- [Description of the task] From the text about Ding Yuan below, copy word for word the passage starting with "Ding Yuan (died" and going on through "criminals and bandits.".

- [Provided text]
[Start of section]

Bearer of the Mace (執金吾)
- In office 189
- Monarch: Emperor Shao of Han

Inspector of Bing Province (并州刺史)
- In office ?–189
- Monarchs: Emperor Ling of Han / Emperor Shao of Han

Commandant of Martial Ferocity (武猛都尉)
- In office ?–189
- Monarchs: Emperor Ling of Han / Emperor Shao of Han

Cavalry Commandant (騎都尉)
- In office ?–189
- Monarchs: Emperor Ling of Han / Emperor Shao of Han

Personal details
- Born: Unknown
- Died: 189
- Occupation: Politician, warlord
- Courtesy name: Jianyang (建陽)

= Ding Yuan =

Chinese official and warlord (died 189)

Ding Yuan (died c.26 September 189), courtesy name Jianyang, was a Chinese politician and warlord who lived during the late Eastern Han dynasty of China. In 189, both he and Dong Zhuo were summoned into the capital Luoyang with their individual troops to assist in the struggle against the powerful eunuch faction. However, Ding Yuan was eventually killed by his trusted aide Lü Bu, who had been bought over by Dong Zhuo.

==Life==
According to the Records of Heroes (英雄記) by Wang Can, Ding Yuan was born in a poor family. Uncouth but brave, he was adept in horse riding and archery. During his early career as a county magistrate, he never turned away from his responsibility no matter the adversity or risk. He always pitched himself in front during confrontations with fugitive criminals and bandits.

[End of section]

- [Supplied records]
[Start of section]

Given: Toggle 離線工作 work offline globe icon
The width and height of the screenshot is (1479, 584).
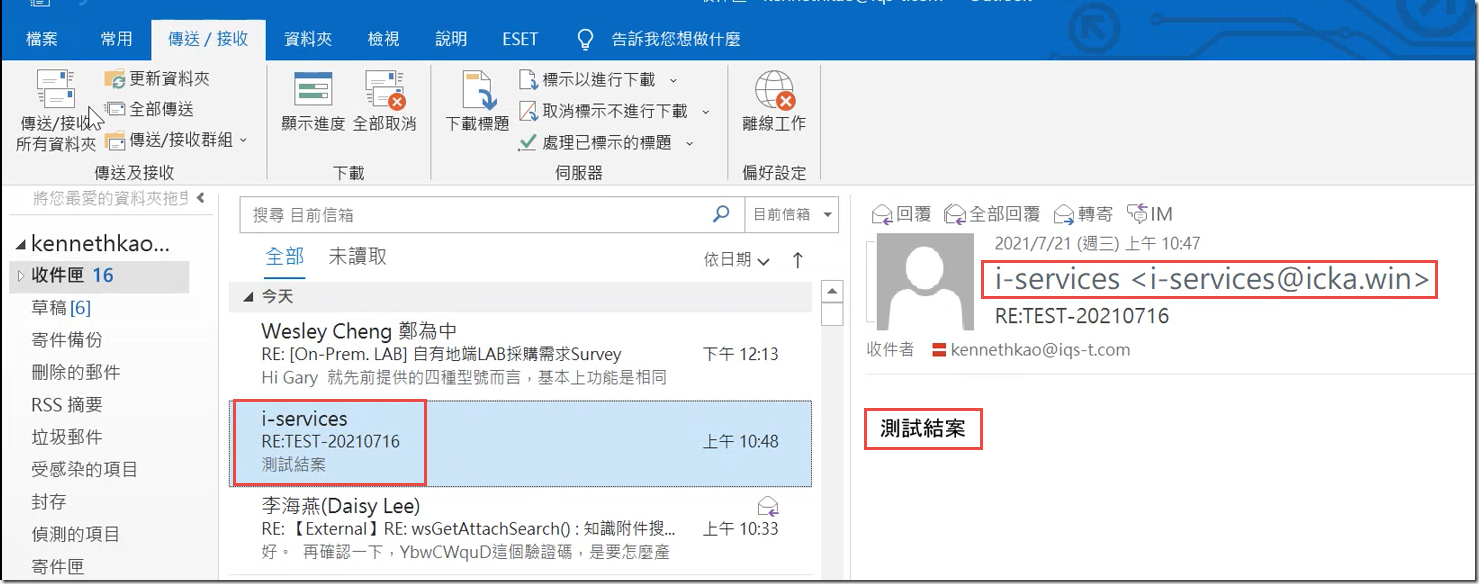Looking at the screenshot, I should (773, 90).
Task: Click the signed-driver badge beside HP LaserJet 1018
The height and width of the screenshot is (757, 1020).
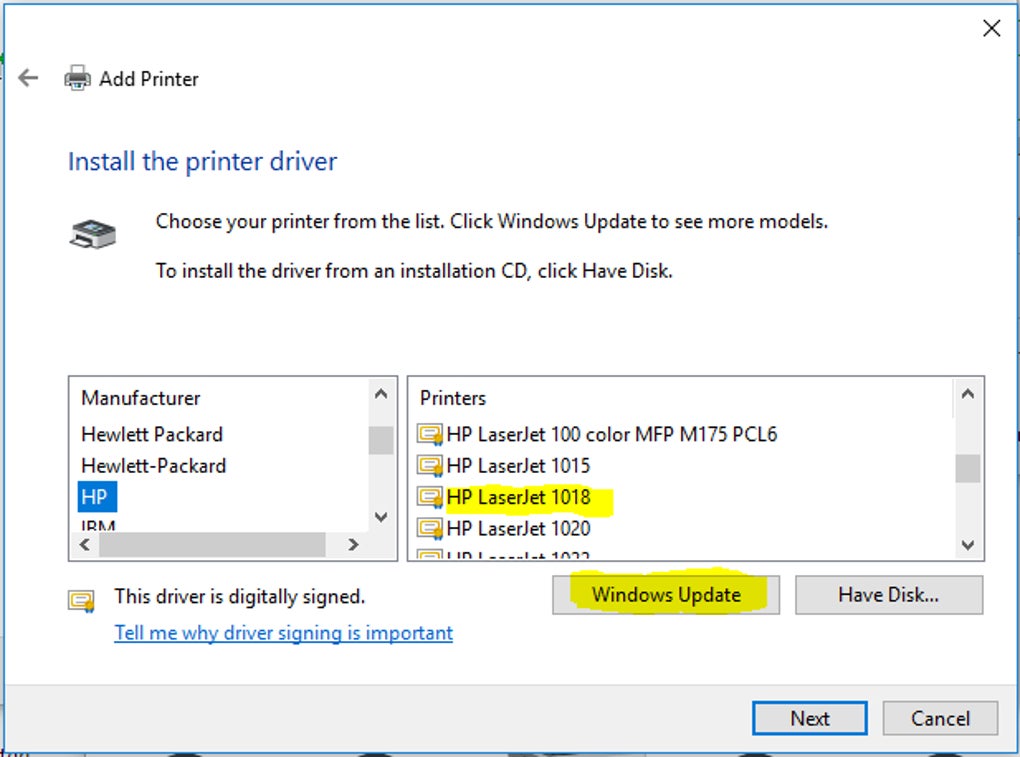Action: (x=430, y=496)
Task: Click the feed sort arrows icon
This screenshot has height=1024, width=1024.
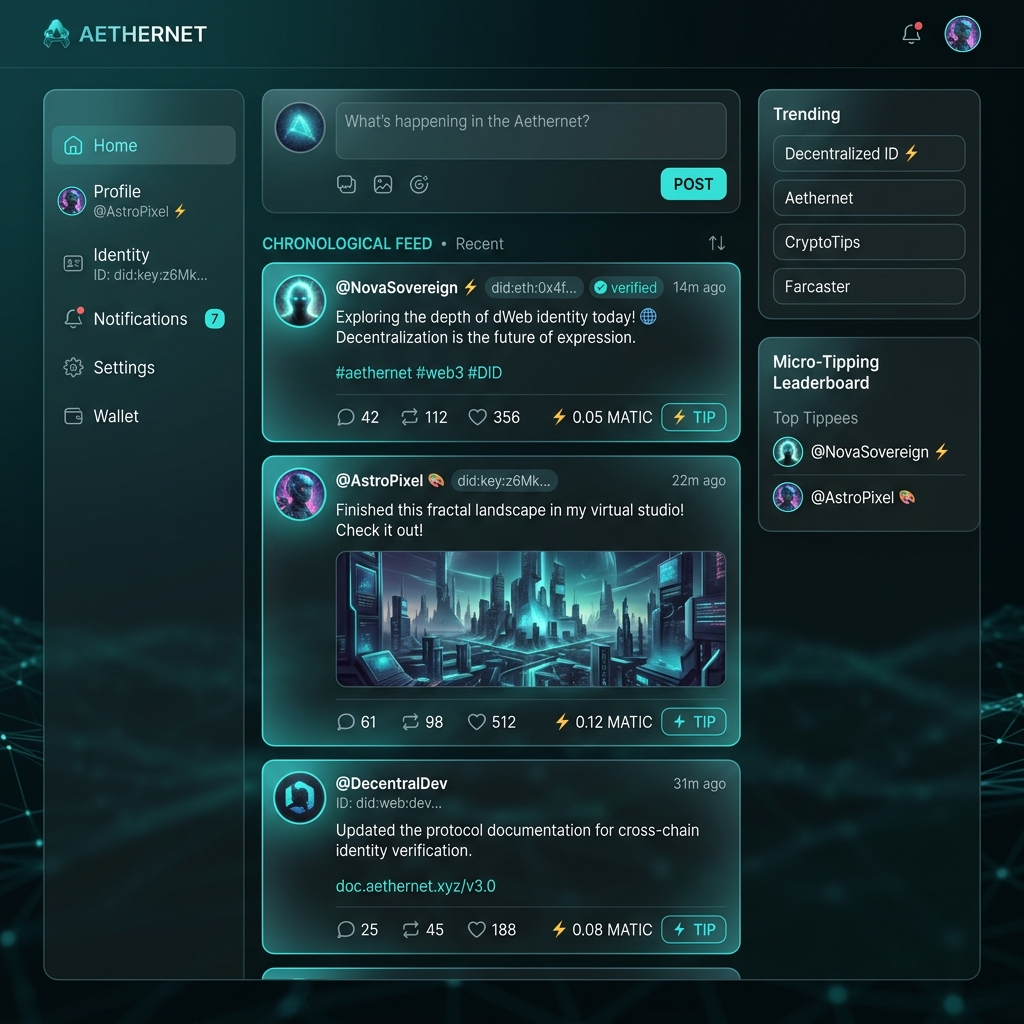Action: (716, 243)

[End of section]

- [Task output]
Ding Yuan (died c.26 September 189), courtesy name Jianyang, was a Chinese politician and warlord who lived during the late Eastern Han dynasty of China. In 189, both he and Dong Zhuo were summoned into the capital Luoyang with their individual troops to assist in the struggle against the powerful eunuch faction. However, Ding Yuan was eventually killed by his trusted aide Lü Bu, who had been bought over by Dong Zhuo.

==Life==
According to the Records of Heroes (英雄記) by Wang Can, Ding Yuan was born in a poor family. Uncouth but brave, he was adept in horse riding and archery. During his early career as a county magistrate, he never turned away from his responsibility no matter the adversity or risk. He always pitched himself in front during confrontations with fugitive criminals and bandits.